Se a volte mi sovvengono episodi del mio passato e, soprattutto, della mia infanzia, e se mi capita di indugiarvi più a lungo di quanto la momentanea e involontaria rievocazione richieda, avverto una specie di fitta. Allora stringo i denti, scaccio il ricordo. È come se dentro di me il tempo fosse un organo che, se troppo sollecitato, trasmette impulsi dolorosi al cervello.
È forse anche per questo motivo che provo angoscia ogni volta che – ormai sempre più di frequente – vado dai miei. I ricordi piovono a cascata, mi si rovesciano addosso e mi sommergono. Mia madre, invece, è arrivata a quell’età in cui la memoria è tutto. È tutto anche per via della situazione imprevedibile in cui si è ritrovata a vivere. Coltiva ricordi di decenni passati, ha ripreso i contatti – mai del tutto abbandonati – con amici e amiche d’infanzia, e li condivide con me, che fatico a nascondere un certo fastidio: per me è come grattarsi una ferita che non smette di sanguinare.

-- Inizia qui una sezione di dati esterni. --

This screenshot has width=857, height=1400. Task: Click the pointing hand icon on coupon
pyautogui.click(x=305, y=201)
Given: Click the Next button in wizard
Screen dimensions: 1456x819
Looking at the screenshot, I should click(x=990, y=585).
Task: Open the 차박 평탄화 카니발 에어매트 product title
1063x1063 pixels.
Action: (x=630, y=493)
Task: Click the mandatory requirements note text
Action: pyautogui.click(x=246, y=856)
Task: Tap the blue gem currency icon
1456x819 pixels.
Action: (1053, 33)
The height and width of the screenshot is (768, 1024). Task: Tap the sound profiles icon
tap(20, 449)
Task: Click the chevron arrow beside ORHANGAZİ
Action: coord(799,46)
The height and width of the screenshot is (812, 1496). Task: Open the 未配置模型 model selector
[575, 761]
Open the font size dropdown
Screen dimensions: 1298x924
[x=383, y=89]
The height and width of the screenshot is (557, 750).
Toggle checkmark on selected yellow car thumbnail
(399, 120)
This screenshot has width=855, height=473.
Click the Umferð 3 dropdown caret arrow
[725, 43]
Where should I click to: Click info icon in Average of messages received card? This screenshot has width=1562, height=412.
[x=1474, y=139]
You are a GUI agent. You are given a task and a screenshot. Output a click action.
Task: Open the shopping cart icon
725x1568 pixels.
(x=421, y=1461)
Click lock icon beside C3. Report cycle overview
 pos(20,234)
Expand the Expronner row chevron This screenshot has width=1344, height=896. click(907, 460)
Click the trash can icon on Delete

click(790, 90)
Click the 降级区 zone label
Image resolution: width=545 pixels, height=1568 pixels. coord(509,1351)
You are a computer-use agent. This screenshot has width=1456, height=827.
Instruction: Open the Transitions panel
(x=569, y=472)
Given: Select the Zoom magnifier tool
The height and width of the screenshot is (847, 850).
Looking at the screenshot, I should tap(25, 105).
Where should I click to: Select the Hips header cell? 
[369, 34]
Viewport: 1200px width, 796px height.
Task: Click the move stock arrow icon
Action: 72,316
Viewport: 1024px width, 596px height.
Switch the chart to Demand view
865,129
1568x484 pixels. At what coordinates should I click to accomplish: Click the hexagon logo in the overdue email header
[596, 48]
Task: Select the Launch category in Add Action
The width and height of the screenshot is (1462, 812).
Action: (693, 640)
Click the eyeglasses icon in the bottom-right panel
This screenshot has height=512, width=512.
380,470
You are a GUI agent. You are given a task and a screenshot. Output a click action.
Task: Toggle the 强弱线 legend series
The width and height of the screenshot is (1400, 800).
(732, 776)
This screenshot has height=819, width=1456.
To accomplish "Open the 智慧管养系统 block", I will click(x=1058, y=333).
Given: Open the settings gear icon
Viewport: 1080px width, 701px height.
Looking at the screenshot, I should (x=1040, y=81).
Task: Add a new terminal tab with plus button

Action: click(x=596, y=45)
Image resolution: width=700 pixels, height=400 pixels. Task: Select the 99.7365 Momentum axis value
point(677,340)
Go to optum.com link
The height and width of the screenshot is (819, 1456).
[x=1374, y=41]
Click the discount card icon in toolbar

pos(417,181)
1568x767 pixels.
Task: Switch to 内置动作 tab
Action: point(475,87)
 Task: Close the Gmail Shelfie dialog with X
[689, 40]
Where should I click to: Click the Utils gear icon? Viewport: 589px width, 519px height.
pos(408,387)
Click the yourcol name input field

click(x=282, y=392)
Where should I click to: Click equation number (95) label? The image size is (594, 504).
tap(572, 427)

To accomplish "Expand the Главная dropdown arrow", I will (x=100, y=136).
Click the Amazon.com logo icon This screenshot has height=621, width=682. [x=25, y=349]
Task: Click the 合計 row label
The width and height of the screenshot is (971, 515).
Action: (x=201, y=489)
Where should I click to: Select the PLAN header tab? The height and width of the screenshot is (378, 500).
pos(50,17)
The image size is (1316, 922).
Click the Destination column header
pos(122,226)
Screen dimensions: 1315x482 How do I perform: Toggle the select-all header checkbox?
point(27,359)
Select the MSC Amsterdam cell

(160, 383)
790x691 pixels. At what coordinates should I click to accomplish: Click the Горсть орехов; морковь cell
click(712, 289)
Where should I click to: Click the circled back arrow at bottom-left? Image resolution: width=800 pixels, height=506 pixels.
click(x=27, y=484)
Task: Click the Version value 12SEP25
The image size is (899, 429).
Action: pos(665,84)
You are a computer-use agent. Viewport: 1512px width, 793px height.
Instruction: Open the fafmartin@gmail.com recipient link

Con mio padre è diverso: lui è sempre stato una tabula rasa, per me. Di lui non ho ricordi antecedenti a me e nemmeno adesso scava nel suo passato remoto, neppure per consolarsi di quello che è diventato. La sofferenza che provo in sua presenza è di segno diverso – e più egoista. Ogni volta che vado da loro e lo vedo sono costretto ad affrontare il mio più profondo terrore: la dipendenza. Sapere che un individuo autonomo può diventare in tutto e per tutto dipendente da qualcun altro, persino negli atti più elementari (e più sgradevoli) dell’esistenza, conservando al tempo stesso la coscienza di sé e la memoria di ciò che era stato prima. Senza sapere quando ciò finirà. È la mia personale pietra: ogni volta la porto in cima a quella montagna, poi quando me ne vado e torno alle mie faccende, lei rotola giù e la volta dopo mi tocca riportarla in cima.
Quel che è peggio è che devo fare tutto in silenzio. E da solo.